(Collected data)
§

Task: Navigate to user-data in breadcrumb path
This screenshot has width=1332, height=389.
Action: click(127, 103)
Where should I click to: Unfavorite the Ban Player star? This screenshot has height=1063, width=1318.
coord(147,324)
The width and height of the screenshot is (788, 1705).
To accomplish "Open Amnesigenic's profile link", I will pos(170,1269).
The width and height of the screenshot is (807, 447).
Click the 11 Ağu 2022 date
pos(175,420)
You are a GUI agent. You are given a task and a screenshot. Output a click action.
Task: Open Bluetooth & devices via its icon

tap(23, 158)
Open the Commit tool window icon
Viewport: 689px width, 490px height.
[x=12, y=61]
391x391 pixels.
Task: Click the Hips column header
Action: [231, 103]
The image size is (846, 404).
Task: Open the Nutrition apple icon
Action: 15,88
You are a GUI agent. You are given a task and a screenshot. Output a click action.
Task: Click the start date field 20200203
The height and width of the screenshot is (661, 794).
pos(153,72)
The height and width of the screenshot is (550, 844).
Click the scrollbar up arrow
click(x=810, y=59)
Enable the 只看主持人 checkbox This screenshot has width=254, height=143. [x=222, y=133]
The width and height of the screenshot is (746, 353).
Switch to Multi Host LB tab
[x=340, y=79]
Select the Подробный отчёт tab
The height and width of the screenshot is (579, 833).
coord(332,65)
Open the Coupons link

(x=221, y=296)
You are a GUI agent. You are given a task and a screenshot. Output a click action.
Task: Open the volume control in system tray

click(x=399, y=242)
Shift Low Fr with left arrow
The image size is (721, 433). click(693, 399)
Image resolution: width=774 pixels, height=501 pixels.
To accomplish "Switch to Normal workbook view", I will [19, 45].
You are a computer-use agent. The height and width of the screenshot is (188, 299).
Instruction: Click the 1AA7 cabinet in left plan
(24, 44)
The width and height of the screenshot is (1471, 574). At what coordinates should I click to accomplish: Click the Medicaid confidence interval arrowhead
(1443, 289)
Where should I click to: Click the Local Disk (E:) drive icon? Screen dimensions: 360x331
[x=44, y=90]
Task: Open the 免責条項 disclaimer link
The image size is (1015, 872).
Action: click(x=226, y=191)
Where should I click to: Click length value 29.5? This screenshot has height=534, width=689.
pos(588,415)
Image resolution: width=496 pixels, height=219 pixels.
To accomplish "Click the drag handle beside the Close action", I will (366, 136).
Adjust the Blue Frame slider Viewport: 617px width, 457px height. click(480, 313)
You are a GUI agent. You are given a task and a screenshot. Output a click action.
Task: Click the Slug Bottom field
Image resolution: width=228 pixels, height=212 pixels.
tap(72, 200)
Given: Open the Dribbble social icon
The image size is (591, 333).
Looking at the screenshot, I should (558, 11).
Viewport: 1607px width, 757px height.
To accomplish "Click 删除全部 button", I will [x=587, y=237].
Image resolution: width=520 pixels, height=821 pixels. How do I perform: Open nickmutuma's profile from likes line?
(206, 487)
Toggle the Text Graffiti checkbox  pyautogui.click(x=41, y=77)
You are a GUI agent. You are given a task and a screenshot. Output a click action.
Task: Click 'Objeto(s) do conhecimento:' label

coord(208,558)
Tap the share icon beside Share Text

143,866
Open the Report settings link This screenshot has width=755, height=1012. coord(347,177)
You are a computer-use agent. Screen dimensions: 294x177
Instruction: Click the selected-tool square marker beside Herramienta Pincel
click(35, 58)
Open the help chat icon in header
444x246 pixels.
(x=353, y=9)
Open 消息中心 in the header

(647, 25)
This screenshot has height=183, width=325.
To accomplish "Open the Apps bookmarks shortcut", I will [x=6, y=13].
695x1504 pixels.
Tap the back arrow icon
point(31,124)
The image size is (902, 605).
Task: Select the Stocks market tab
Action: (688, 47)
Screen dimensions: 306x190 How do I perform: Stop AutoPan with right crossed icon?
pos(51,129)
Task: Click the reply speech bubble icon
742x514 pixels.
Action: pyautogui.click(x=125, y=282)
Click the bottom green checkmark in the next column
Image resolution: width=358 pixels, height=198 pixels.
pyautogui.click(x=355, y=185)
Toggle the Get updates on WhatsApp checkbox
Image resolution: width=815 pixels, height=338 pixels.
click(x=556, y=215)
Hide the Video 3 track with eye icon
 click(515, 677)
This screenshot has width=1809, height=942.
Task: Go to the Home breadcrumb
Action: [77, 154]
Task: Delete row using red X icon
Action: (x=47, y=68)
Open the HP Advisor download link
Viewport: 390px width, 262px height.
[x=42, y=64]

§

● Your objective
The data above is to be restated line for line, word for word.

● Response
Task: Navigate to user-data in breadcrumb path
This screenshot has width=1332, height=389.
Action: click(127, 103)
Where should I click to: Unfavorite the Ban Player star? This screenshot has height=1063, width=1318.
coord(147,324)
The width and height of the screenshot is (788, 1705).
To accomplish "Open Amnesigenic's profile link", I will pos(170,1269).
The width and height of the screenshot is (807, 447).
Click the 11 Ağu 2022 date
pos(175,420)
You are a GUI agent. You are given a task and a screenshot. Output a click action.
Task: Open Bluetooth & devices via its icon

tap(23, 158)
Open the Commit tool window icon
Viewport: 689px width, 490px height.
[x=12, y=61]
391x391 pixels.
Task: Click the Hips column header
Action: [231, 103]
The image size is (846, 404).
Task: Open the Nutrition apple icon
Action: 15,88
You are a GUI agent. You are given a task and a screenshot. Output a click action.
Task: Click the start date field 20200203
The height and width of the screenshot is (661, 794).
pos(153,72)
The height and width of the screenshot is (550, 844).
Click the scrollbar up arrow
click(x=810, y=59)
Enable the 只看主持人 checkbox This screenshot has width=254, height=143. [x=222, y=133]
The width and height of the screenshot is (746, 353).
Switch to Multi Host LB tab
[x=340, y=79]
Select the Подробный отчёт tab
The height and width of the screenshot is (579, 833).
coord(332,65)
Open the Coupons link

(x=221, y=296)
You are a GUI agent. You are given a task and a screenshot. Output a click action.
Task: Open the volume control in system tray

click(x=399, y=242)
Shift Low Fr with left arrow
The image size is (721, 433). click(693, 399)
Image resolution: width=774 pixels, height=501 pixels.
To accomplish "Switch to Normal workbook view", I will [19, 45].
You are a computer-use agent. The height and width of the screenshot is (188, 299).
Instruction: Click the 1AA7 cabinet in left plan
(24, 44)
The width and height of the screenshot is (1471, 574). At what coordinates should I click to accomplish: Click the Medicaid confidence interval arrowhead
(1443, 289)
Where should I click to: Click the Local Disk (E:) drive icon? Screen dimensions: 360x331
[x=44, y=90]
Task: Open the 免責条項 disclaimer link
The image size is (1015, 872).
Action: click(x=226, y=191)
Where should I click to: Click length value 29.5? This screenshot has height=534, width=689.
pos(588,415)
Image resolution: width=496 pixels, height=219 pixels.
To accomplish "Click the drag handle beside the Close action", I will (366, 136).
Adjust the Blue Frame slider Viewport: 617px width, 457px height. click(480, 313)
You are a GUI agent. You are given a task and a screenshot. Output a click action.
Task: Click the Slug Bottom field
Image resolution: width=228 pixels, height=212 pixels.
tap(72, 200)
Given: Open the Dribbble social icon
The image size is (591, 333).
Looking at the screenshot, I should (558, 11).
Viewport: 1607px width, 757px height.
To accomplish "Click 删除全部 button", I will [x=587, y=237].
Image resolution: width=520 pixels, height=821 pixels. How do I perform: Open nickmutuma's profile from likes line?
(206, 487)
Toggle the Text Graffiti checkbox  pyautogui.click(x=41, y=77)
You are a GUI agent. You are given a task and a screenshot. Output a click action.
Task: Click 'Objeto(s) do conhecimento:' label

coord(208,558)
Tap the share icon beside Share Text

143,866
Open the Report settings link This screenshot has width=755, height=1012. coord(347,177)
You are a computer-use agent. Screen dimensions: 294x177
Instruction: Click the selected-tool square marker beside Herramienta Pincel
click(35, 58)
Open the help chat icon in header
444x246 pixels.
(x=353, y=9)
Open 消息中心 in the header

(647, 25)
This screenshot has height=183, width=325.
To accomplish "Open the Apps bookmarks shortcut", I will [x=6, y=13].
695x1504 pixels.
Tap the back arrow icon
point(31,124)
The image size is (902, 605).
Task: Select the Stocks market tab
Action: (688, 47)
Screen dimensions: 306x190 How do I perform: Stop AutoPan with right crossed icon?
pos(51,129)
Task: Click the reply speech bubble icon
742x514 pixels.
Action: pyautogui.click(x=125, y=282)
Click the bottom green checkmark in the next column
Image resolution: width=358 pixels, height=198 pixels.
pyautogui.click(x=355, y=185)
Toggle the Get updates on WhatsApp checkbox
Image resolution: width=815 pixels, height=338 pixels.
click(x=556, y=215)
Hide the Video 3 track with eye icon
 click(515, 677)
This screenshot has width=1809, height=942.
Task: Go to the Home breadcrumb
Action: [77, 154]
Task: Delete row using red X icon
Action: (x=47, y=68)
Open the HP Advisor download link
Viewport: 390px width, 262px height.
[x=42, y=64]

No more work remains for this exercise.